Persönliche Atmosphäre im Wagen

Und hier beginnt eine spezielle Freundschaft. Zwyssig, früher in der Informatikbranche tätig, zu Hause in der Region Zürich, kommt in Kontakt mit Leuten, die sonst in einer anderen Welt verkehren. CEOs, die auf den TV-Kanälen der angelsächsischen Business-Medien über Branchen und die Weltwirtschaft sprechen.

Dann aber plötzlich sitzen sie in seinem Wagen und es kann sich eine persönliche Atmosphäre entwickeln. Zum Beispiel mit jenem Gast, für den Zwyssig nun immer fährt. «Wir kennen uns, ich weiss, was er will – und wann ich einfach nichts sagen muss.» Zu Beginn des WEF, als sein Gast in der Schweiz landete, wollte dieser «vor allem schlafen». Oben im Davoser Schnee wurde der Manager dann redselig. Da ist «Vertrauen», sagt Zwyssig, das daraus resultiere, dass sein Gast «immer mich als Chauffeur will». Wer «er» ist, darf Zwyssig nicht sagen, «Diskretion» ist alles. Das zeigt sich auch im Gespräch mit anderen Fahrern.

Zermürbende Warterei

Ein weiterer Chauffeur, der das «WEF schon zum 14. Mal macht», ist allerdings nicht mehr so euphorisch. «Jetzt habe ich es dann gesehen», sagt er. Seinen Namen will er nicht in den Medien lesen. Zwar schwärmt auch er von der speziellen Beziehung zu seinem Gast, einem Konzernchef eines kalifornischen Tech-Riesen. «Er verlangt immer nach mir, wenn er nach Davos kommt», erzählt er mit Stolz. Das ist denn aber auch alles, was er an positiver Einschätzung aufbringen mag.

Die «Warterei» zermürbt ihn. «Heute sind es 10 Stunden», seufzt er. Man sieht sie sofort, die Männer – es gibt nur ganz wenige Frauen – in nicht allzu warmen Anzügen, die neben ihren Fahrzeugen stehen, rauchen oder in der Fahrerkabine bei angelassenem Motor ins Smartphone gucken.

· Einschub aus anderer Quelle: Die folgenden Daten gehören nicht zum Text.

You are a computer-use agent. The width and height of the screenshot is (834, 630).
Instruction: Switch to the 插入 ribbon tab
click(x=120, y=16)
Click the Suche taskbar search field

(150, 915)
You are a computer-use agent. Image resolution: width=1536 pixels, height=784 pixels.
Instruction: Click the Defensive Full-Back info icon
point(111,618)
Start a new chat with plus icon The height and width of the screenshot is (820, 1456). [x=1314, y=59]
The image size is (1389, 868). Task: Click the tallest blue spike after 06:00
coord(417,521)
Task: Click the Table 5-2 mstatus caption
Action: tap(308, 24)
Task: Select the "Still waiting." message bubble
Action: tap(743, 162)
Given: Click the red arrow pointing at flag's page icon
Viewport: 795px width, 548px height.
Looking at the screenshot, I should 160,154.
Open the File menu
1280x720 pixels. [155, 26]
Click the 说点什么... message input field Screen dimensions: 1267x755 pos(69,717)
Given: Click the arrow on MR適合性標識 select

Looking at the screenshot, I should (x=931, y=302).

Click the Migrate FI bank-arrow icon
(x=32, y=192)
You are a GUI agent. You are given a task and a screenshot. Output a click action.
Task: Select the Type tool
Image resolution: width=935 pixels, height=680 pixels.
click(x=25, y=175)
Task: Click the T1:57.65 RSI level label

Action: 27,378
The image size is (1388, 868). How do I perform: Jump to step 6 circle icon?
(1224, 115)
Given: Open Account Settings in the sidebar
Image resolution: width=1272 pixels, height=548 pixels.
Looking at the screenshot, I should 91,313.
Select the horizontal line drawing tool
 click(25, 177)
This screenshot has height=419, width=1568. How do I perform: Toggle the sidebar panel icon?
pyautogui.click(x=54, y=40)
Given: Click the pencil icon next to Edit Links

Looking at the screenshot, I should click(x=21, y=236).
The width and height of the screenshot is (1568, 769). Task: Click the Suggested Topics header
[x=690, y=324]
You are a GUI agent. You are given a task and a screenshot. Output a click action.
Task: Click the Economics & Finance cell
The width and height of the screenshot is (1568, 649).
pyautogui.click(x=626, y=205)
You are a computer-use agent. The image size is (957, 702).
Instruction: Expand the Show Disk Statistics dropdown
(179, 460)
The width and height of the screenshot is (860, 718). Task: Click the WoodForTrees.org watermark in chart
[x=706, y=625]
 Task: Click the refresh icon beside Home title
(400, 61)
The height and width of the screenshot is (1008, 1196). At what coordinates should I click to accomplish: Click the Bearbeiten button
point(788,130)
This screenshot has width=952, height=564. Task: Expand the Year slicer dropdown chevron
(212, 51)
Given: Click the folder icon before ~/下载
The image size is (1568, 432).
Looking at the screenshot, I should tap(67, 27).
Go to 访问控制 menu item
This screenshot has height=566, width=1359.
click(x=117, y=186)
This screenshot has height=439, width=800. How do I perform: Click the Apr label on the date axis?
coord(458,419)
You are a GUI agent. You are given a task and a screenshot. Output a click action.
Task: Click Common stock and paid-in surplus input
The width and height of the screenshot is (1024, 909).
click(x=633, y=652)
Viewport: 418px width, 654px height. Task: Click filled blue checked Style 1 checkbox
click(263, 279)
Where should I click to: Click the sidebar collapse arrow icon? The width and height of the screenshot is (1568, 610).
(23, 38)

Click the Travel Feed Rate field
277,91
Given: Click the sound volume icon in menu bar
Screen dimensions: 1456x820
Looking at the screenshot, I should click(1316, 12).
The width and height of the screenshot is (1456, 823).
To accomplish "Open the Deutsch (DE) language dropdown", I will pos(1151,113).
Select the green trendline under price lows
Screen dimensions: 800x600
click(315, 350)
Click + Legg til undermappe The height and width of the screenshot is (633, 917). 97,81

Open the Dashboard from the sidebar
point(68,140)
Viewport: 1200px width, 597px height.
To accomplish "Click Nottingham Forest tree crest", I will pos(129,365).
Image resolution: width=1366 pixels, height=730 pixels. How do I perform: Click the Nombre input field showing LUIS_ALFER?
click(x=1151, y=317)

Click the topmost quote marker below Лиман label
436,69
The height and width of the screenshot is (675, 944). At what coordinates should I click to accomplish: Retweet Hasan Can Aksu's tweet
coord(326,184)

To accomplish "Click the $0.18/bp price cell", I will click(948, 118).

Die sollen doch zu Fuss gehen

Dass der Routinier heute noch mehr herumstehen muss als früher, das hat er selbst «verschuldet». «Ich habe diese Leute erzogen», schmunzelt er. Will heissen: Statt für 500 Meter den Fahrer anzufordern, gehen selbst hochrangige Wirtschaftsführer heute zu Fuss. «Es kann doch nicht sein, dass die Leute hier oben dauernd über Klimaprobleme diskutieren und selbst jeden Meter motorisiert hinter sich bringen.»

Für Zwyssig überwiegt das Positive noch. Nach einer 30-minütigen Fahrt über schneebedeckte Strassen setzt er uns wieder ab und nimmt sogleich einen Telefonanruf entgegen. Das dürfte sein Gast sein.